◆ **Recorded information**:
# # # # # # #
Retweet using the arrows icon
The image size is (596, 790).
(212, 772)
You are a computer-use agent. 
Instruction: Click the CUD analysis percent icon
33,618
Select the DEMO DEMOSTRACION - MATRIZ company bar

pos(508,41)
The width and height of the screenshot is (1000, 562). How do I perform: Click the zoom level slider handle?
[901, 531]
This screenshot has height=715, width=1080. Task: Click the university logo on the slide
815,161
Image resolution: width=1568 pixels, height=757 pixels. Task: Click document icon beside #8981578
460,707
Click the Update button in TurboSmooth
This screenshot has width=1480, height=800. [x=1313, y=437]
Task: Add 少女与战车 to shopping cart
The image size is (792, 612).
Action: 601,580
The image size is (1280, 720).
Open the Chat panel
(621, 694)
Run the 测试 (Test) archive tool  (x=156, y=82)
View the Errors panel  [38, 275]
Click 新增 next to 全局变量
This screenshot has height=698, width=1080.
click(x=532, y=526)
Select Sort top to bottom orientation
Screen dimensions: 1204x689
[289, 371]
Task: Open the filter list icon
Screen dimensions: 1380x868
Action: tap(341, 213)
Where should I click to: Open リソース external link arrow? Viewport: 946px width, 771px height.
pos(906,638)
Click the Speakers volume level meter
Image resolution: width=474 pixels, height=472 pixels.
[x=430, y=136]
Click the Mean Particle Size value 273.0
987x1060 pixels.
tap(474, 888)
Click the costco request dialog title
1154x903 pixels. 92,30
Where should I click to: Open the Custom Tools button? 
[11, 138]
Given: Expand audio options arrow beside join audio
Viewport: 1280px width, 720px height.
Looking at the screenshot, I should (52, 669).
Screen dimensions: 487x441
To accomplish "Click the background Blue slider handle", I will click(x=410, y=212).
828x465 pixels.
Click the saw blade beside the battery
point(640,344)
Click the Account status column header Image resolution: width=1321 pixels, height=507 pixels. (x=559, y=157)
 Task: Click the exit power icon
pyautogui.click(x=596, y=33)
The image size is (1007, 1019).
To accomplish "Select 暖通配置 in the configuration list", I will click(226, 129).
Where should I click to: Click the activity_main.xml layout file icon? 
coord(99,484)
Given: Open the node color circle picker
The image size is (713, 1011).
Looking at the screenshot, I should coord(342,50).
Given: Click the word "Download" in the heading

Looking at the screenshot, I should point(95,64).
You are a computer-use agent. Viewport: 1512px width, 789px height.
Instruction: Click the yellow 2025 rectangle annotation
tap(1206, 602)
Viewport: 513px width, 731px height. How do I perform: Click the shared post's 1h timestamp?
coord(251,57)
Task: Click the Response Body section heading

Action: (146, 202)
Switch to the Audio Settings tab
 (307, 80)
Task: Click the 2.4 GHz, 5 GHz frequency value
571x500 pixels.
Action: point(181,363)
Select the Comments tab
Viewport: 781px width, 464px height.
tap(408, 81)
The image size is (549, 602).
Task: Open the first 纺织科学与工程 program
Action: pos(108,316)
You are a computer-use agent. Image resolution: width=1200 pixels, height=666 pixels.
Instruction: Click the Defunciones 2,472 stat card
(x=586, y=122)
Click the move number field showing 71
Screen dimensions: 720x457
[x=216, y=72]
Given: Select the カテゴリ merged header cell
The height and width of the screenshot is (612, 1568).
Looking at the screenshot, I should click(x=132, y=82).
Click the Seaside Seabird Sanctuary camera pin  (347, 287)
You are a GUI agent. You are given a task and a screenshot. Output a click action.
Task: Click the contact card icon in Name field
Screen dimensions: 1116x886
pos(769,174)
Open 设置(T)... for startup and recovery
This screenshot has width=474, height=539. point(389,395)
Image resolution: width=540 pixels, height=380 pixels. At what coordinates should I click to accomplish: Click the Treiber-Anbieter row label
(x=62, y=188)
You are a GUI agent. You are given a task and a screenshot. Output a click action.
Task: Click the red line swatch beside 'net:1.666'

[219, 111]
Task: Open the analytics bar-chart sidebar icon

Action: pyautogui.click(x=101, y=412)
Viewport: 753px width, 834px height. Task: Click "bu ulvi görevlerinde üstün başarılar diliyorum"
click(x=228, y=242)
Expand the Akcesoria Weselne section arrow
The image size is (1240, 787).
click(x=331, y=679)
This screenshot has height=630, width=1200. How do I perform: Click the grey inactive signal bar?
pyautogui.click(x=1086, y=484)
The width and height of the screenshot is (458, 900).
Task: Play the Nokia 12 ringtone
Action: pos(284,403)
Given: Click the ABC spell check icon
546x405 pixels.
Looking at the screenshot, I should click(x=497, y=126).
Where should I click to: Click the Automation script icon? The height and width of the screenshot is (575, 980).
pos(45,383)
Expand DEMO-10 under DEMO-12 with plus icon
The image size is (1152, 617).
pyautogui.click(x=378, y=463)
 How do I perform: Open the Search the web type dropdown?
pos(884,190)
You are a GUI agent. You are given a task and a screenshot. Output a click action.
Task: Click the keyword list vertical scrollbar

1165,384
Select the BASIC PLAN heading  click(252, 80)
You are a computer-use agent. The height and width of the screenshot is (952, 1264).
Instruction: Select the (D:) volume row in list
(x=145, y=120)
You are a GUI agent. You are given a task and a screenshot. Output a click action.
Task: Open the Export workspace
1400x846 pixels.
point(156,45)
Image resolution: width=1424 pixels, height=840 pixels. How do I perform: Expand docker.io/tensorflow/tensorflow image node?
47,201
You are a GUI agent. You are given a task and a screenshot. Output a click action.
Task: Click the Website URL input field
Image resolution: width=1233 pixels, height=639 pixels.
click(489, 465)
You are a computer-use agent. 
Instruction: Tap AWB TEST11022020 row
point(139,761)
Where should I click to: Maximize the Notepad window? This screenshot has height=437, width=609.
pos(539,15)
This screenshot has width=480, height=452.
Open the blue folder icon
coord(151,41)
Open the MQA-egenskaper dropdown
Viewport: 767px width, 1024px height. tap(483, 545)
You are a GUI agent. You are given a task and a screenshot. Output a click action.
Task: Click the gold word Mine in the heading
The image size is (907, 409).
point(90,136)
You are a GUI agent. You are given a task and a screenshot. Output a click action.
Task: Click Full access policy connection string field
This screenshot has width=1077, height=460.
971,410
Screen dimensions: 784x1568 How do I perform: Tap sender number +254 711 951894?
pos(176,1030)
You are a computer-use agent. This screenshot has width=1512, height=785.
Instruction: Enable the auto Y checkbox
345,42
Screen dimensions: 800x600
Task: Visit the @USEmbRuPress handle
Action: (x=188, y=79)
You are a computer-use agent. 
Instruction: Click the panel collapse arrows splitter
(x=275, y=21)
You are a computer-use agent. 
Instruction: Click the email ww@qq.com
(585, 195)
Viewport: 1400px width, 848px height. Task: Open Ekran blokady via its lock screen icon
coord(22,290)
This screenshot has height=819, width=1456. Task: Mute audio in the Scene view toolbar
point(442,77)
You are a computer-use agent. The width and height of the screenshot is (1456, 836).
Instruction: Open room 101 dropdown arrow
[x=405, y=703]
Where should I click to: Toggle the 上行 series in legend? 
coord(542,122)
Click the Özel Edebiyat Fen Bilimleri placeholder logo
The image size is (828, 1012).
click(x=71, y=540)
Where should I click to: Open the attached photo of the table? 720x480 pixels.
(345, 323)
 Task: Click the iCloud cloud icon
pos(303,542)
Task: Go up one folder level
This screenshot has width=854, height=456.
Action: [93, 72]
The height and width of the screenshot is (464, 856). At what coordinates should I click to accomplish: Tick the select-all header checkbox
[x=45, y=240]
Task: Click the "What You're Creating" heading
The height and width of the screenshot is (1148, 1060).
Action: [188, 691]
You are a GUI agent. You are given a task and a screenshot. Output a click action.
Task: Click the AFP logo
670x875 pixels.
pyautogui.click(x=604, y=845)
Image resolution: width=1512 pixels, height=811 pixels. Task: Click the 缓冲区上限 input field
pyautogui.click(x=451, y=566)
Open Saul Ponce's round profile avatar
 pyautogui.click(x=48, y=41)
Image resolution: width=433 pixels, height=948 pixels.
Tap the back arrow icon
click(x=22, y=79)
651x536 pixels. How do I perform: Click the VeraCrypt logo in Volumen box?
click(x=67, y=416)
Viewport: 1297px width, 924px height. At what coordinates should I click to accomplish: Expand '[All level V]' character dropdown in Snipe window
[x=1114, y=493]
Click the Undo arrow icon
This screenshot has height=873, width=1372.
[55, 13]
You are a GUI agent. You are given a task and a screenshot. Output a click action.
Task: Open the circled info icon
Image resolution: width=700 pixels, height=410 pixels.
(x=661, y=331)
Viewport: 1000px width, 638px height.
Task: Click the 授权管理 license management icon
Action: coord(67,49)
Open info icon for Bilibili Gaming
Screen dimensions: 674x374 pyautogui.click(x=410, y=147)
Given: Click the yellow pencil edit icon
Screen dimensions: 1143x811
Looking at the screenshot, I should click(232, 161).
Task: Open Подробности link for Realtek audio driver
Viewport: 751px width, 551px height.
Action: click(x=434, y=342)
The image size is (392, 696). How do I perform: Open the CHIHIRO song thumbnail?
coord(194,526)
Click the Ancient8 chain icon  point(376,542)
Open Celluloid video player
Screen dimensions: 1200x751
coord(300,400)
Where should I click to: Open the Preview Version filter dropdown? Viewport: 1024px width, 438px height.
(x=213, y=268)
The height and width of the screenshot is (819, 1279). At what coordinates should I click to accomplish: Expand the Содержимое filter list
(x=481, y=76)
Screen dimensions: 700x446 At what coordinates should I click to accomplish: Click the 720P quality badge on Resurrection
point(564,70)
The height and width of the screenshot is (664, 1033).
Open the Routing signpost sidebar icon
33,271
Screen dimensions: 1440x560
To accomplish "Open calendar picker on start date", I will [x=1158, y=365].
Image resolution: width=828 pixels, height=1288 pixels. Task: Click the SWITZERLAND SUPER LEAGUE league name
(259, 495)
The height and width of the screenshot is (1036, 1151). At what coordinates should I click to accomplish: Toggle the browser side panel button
# # # # # # #
◆ **What the task asks**: Copy out the rows above verbatim, everything from the line containing "Where should I click to: Toggle" down to the line containing "Action: [93, 72]".

◆ **Task answer**:
Where should I click to: Toggle the 上行 series in legend? 
coord(542,122)
Click the Özel Edebiyat Fen Bilimleri placeholder logo
The image size is (828, 1012).
click(x=71, y=540)
Where should I click to: Open the attached photo of the table? 720x480 pixels.
(345, 323)
 Task: Click the iCloud cloud icon
pos(303,542)
Task: Go up one folder level
This screenshot has width=854, height=456.
Action: [93, 72]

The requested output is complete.